What's in a Name?

The short answer around here is “history.” This issue we start a new feature on the origins of the local names that are part of our daily lives.

Story by Jim Hays, Photography courtesy of Douglas County Museum

Douglas County is a place with a past. And, let’s be honest, a sometimes colorful past at that. That includes a creek named Steamboat that has never had one on its waters. And STEP Creek near the coast, whose name is an acronym. And Diamond Lake, whose name has nothing to do with either precious stones or the lake’s configuration.

There’s a story behind nearly every named locale in Douglas County and UV aims to explain them all — or most of them — in short takes appearing in this and subsequent issues of the magazine.

To those readers of a certain age, some of this material will be familiar, or at least “I remember once hearing about that.”

But for others, it’s a chance to learn something new and interesting about the place we call home.


Douglas County

Like counties in seven other states — Colorado, Georgia, Kansas, Missouri, Nevada, Washington and Wisconsin — our home territory was named for Stephen A. Douglas, a powerful U.S. senator from Illinois during the run-up to the Civil War. Known as the “Little Giant” because of his diminutive 5-foot-4 stature, Douglas was a big booster of statehood for Oregon, but was perhaps best known for getting second billing in the famous Lincoln-Douglas debates against the guy on the $5 bill. He also lost to Lincoln — and two other candidates — in the 1860 presidential election and died at age 48 just seven months later, a few weeks after the shooting war started.
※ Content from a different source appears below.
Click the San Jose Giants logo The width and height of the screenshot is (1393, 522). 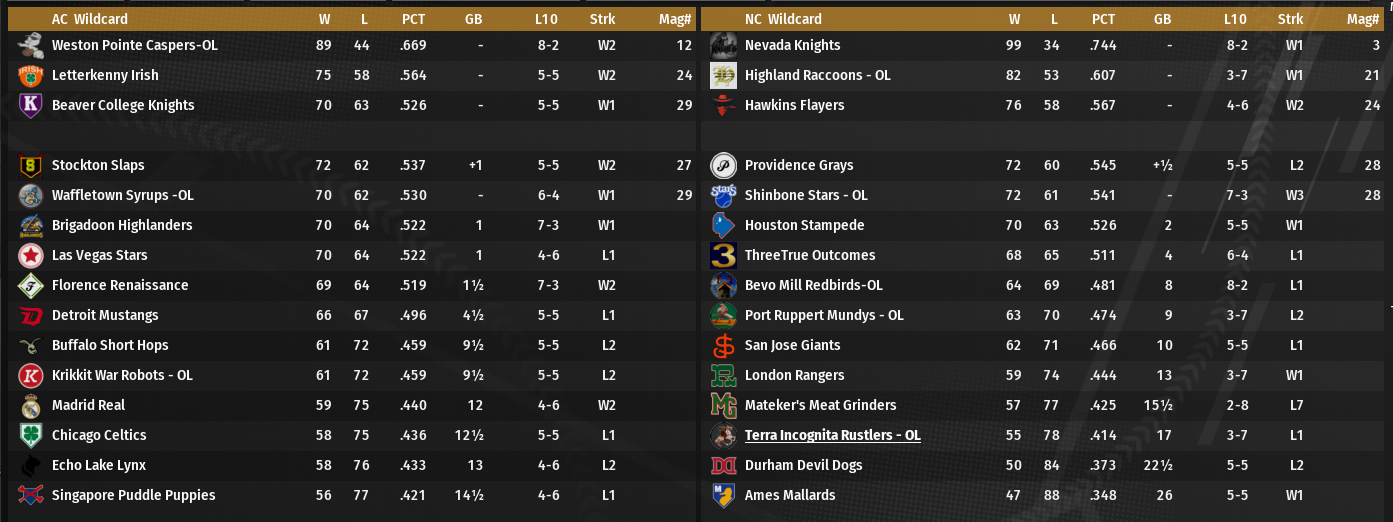point(723,345)
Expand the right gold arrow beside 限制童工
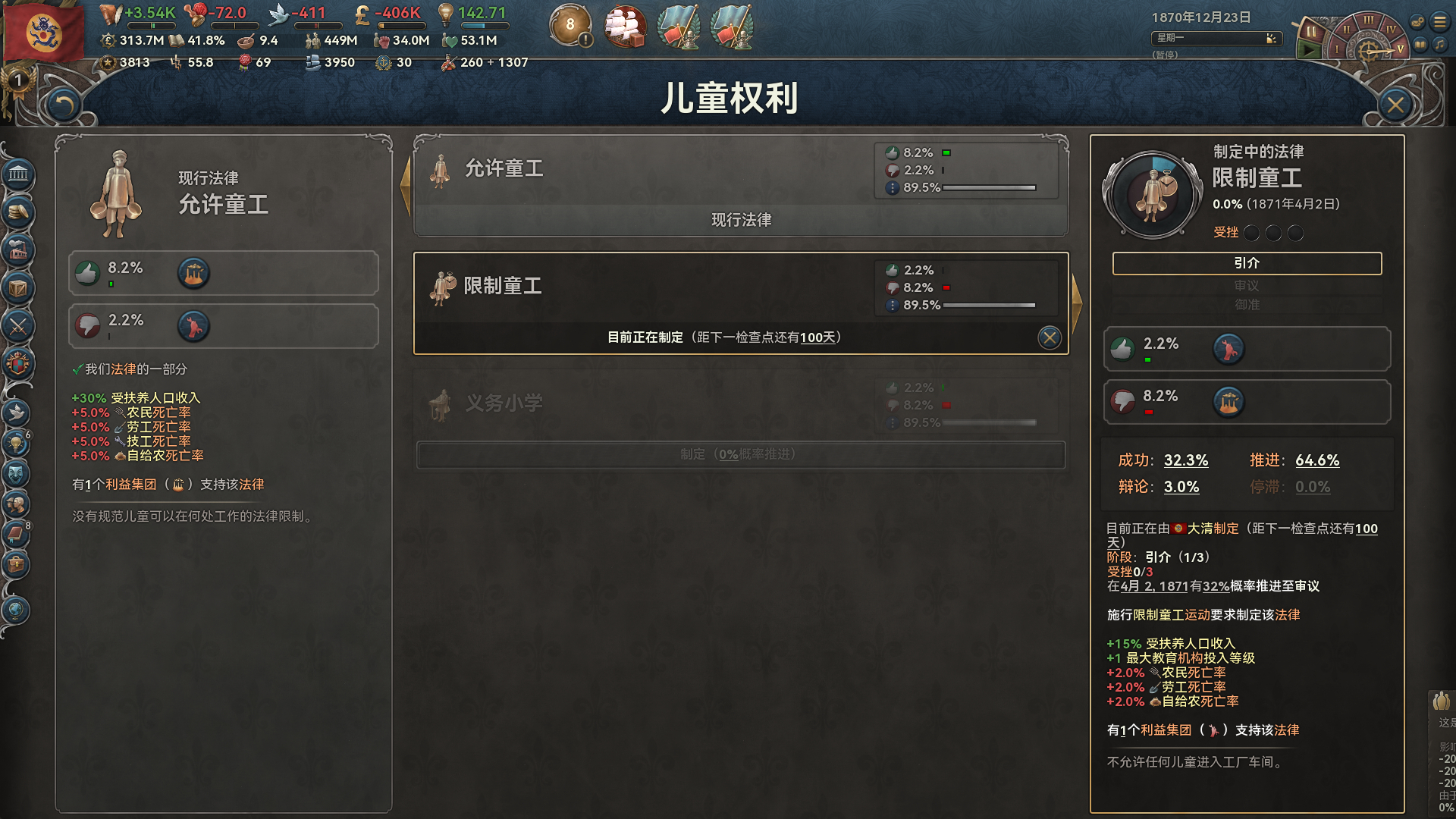The width and height of the screenshot is (1456, 819). click(x=1076, y=303)
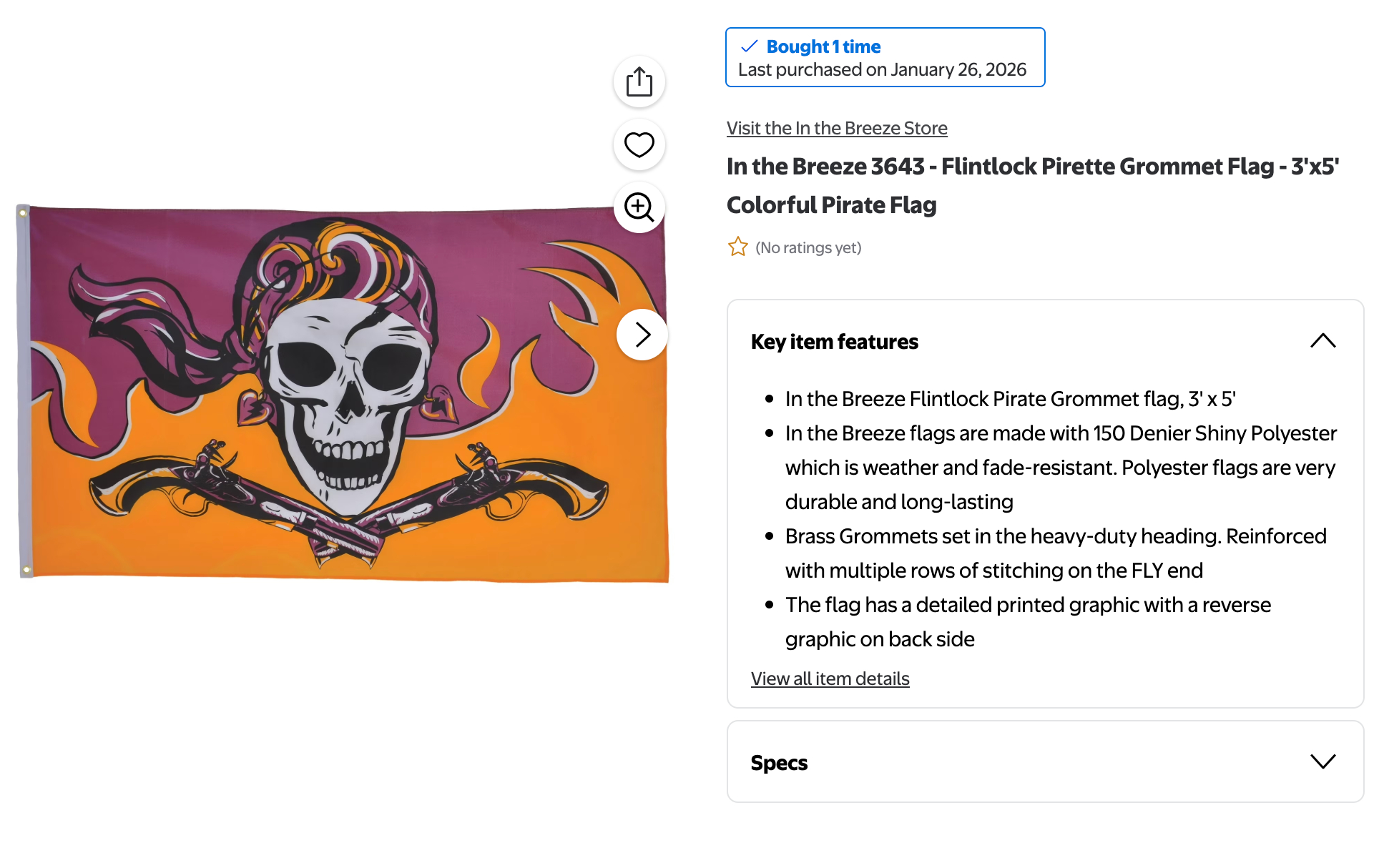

According to multiple sources, the county was in 1852 carved out of the eastern part of Umpqua County, which itself had been created by the Oregon Territorial Legislature a year earlier. Another chunk of Umpqua County was absorbed by Coos County in late 1853, and the remaining land was merged with Douglas County nine years after that. Accounts differ as to whether the demise of Umpqua County was caused by population decline or simply partisan politics.




FOUNDED: Jan. 7, 1852
POPULATION: 108,457 (estimated)
AREA: 5,134 square miles


The seat of Douglas County government, Roseburg is the largest of the county’s 12 incorporated cities, with an estimated population of more than 22,000.

The site was settled in 1851 by Aaron Rose, a recent arrival from Michigan. Rose established a homestead in September of that year, and his first building on the site was reportedly a rough-hewn roadside inn and tavern. Rose would build a more conventional hotel in 1853 and became a well-known figure in Southern Oregon before his death in 1899 at age 85.  

Rose’s homestead site was at the confluence of the South Umpqua River and Deer Creek. The town that started to develop there was first named Deer Creek, and a post office by that name was established in 1852. Two years later, Douglas County voters chose the town over Winchester as county seat and Rose donated three acres and $1,000 to build a county courthouse. 

According to Oregon Geographic Names, the name of the post office was changed in 1857 to Roseburgh (note the ‘h’) in honor of literal first citizen Rose and his German heritage. At the time, the town boasted some 800 residents. Over time, however, locals shortened the spelling, dropping the last character. By 1894, the town’s population had nearly doubled and the post office was officially renamed Roseburg.